Scan the plate on an Odyssey CLx and use use Image Studio Software for analysis.
In-Cell Western and On-Cell Western Image Analysis
The In-Cell Western Analysis key for Image Studio allows you to quickly analyze In-Cell Western and On-Cell Western Assays.
After the In-Cell Western Analysis Key is installed, you can easily designate which wells are which type. Once you have designated the well types, Image Studio will calculate a response to treatment for your sample wells. With that response value, you can calculate the following common parameters:
- EC50
- IC50
- Kd
- Ki
Once you have installed the In-Cell Western Analysis key, the actual analysis in Image Studio can be divided into 3 steps.
To learn how to perform an In-Cell Western Analysis in Image Studio, see the In-Cell Western Analysis Software Guide (licor.com/icw_guide).
Apply the Analysis
Open the image you want to analyze in Image Studio.

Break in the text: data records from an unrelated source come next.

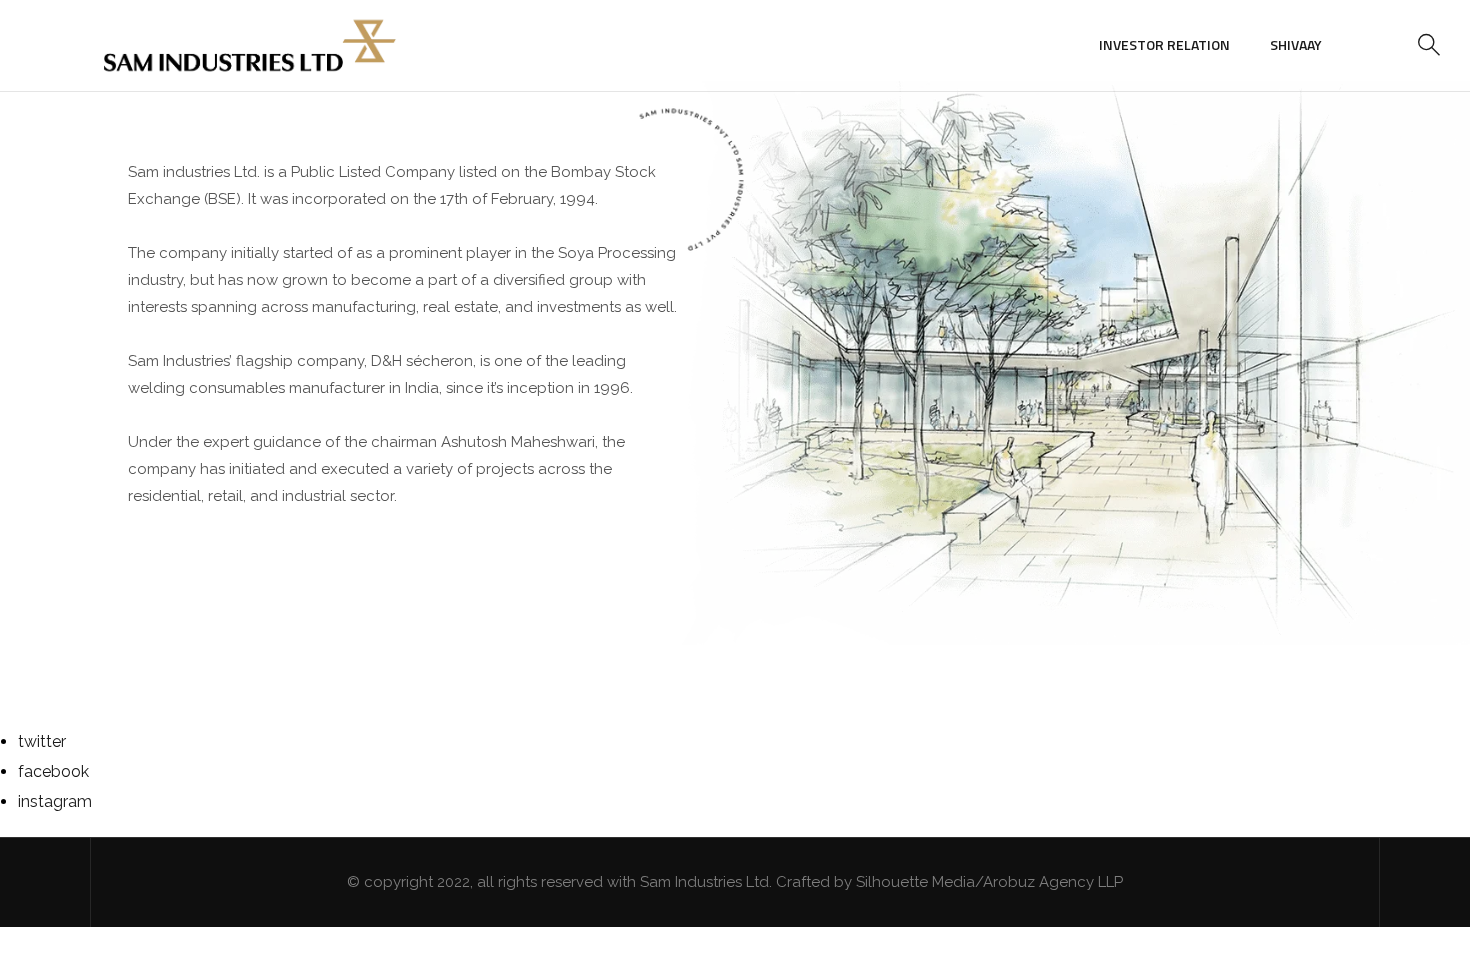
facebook (53, 771)
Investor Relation (1164, 44)
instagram (55, 801)
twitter (42, 741)
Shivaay (1296, 44)
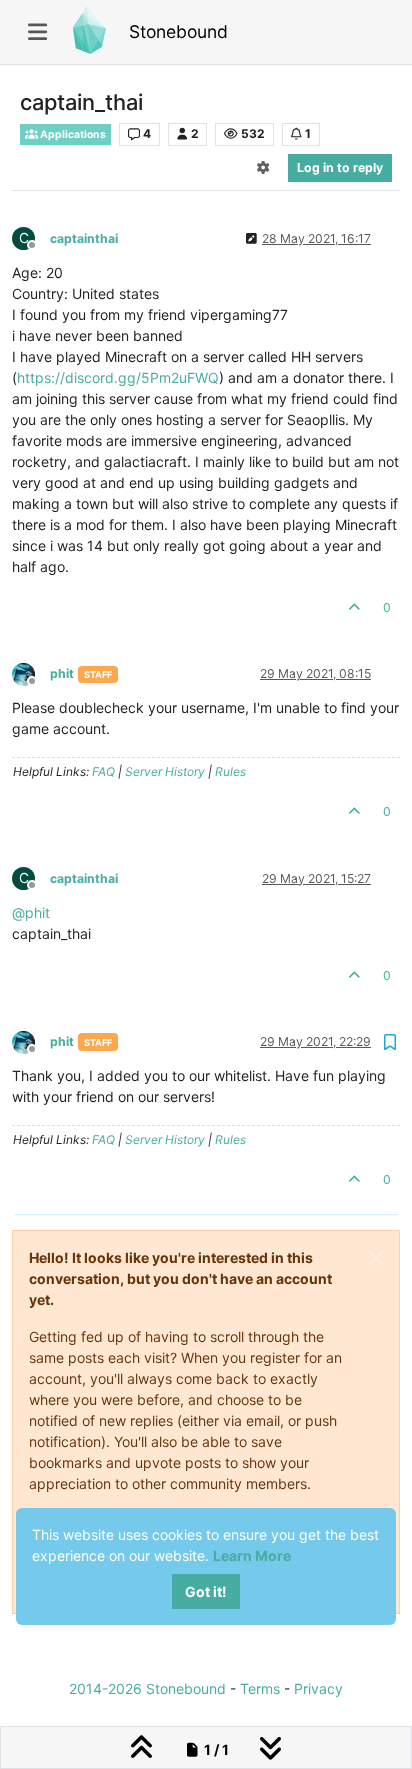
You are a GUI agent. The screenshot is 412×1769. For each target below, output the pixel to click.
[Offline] (31, 672)
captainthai (84, 238)
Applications (72, 134)
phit (62, 673)
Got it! (206, 1591)
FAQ (103, 771)
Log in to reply (340, 167)
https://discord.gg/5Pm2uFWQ (118, 377)
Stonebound (178, 31)
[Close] (376, 1258)
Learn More (252, 1555)
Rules (230, 771)
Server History (165, 771)
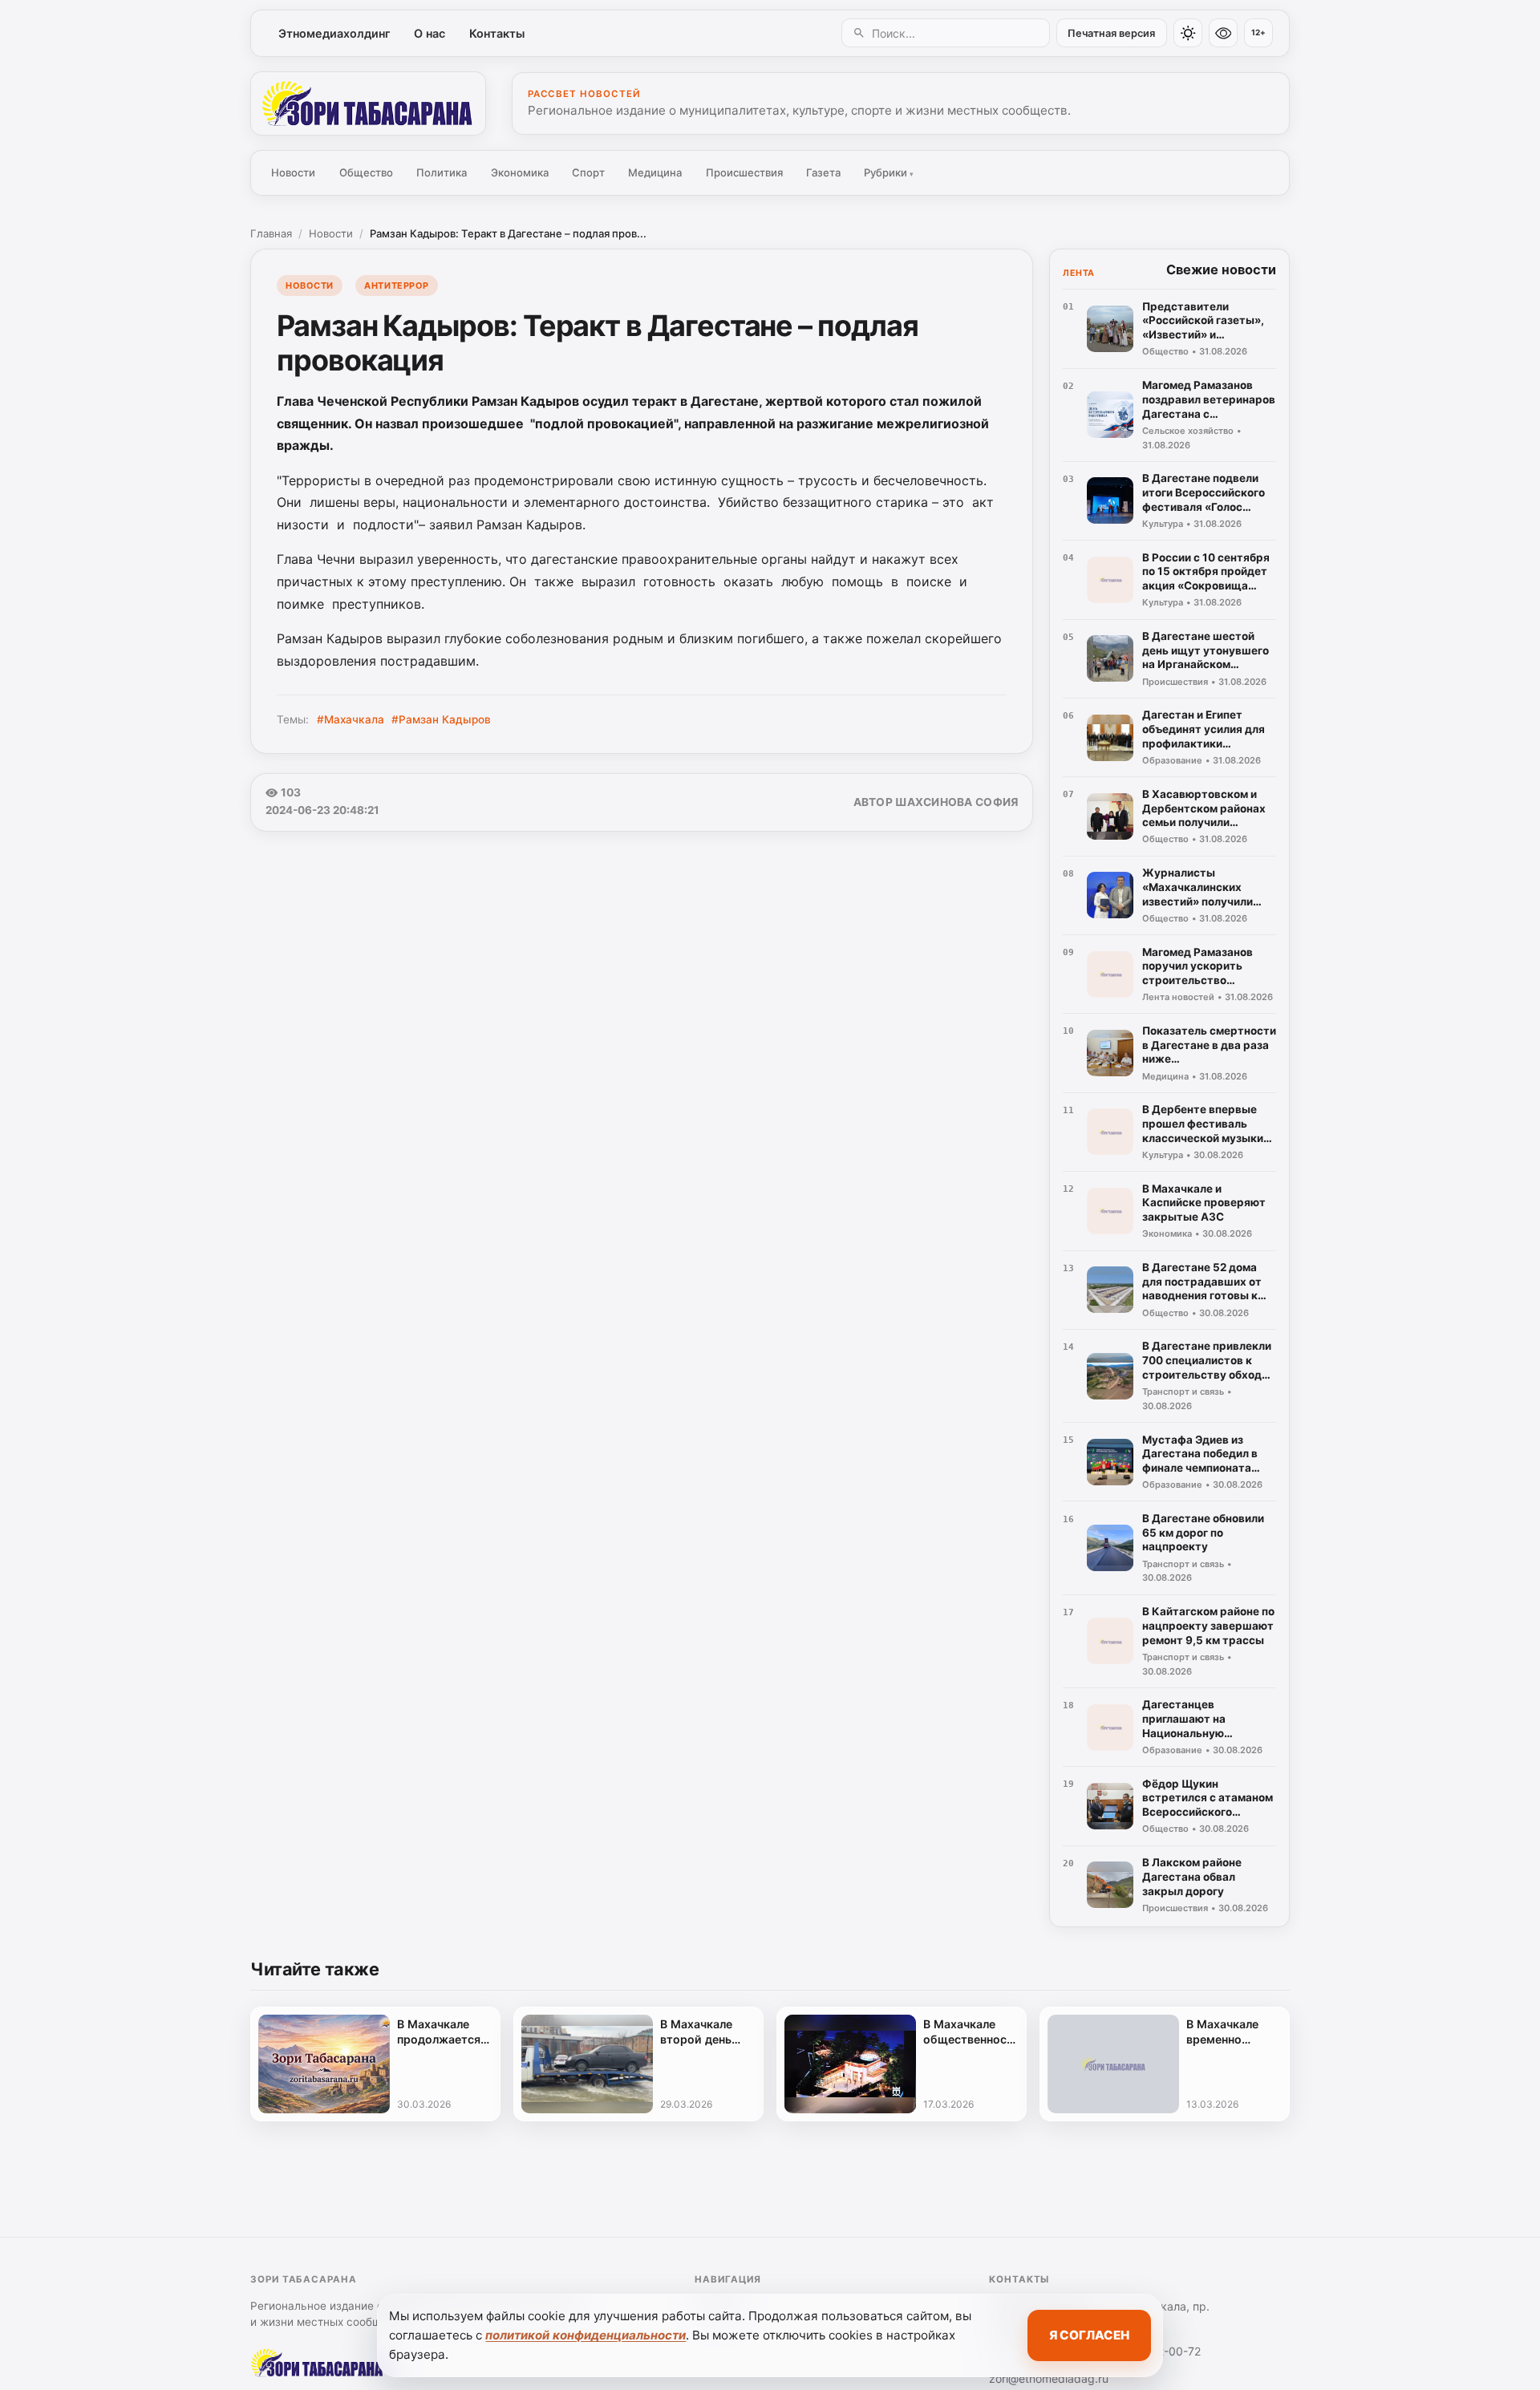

Click the Analysis tab and set the Type group to In-Cell Western.
Step 1. Complete the Analysis
Select a well size in the Plate group.
Refine the grid's position until shapes overlap wells. Use Larger/Smaller to adjust well size.
Click Well Types and designate wells as Background, Sample, or 100% Standard.
Step 2. Export Data to Spreadsheet or Lab Book
There are several export options.
To export a Lab Book PDF, open the Lab Book tab and choose the data and images to export.
Copy data from the ICW Wells or Grid Sheet Table to a spreadsheet program.
- To export data to a spreadsheet, click Report.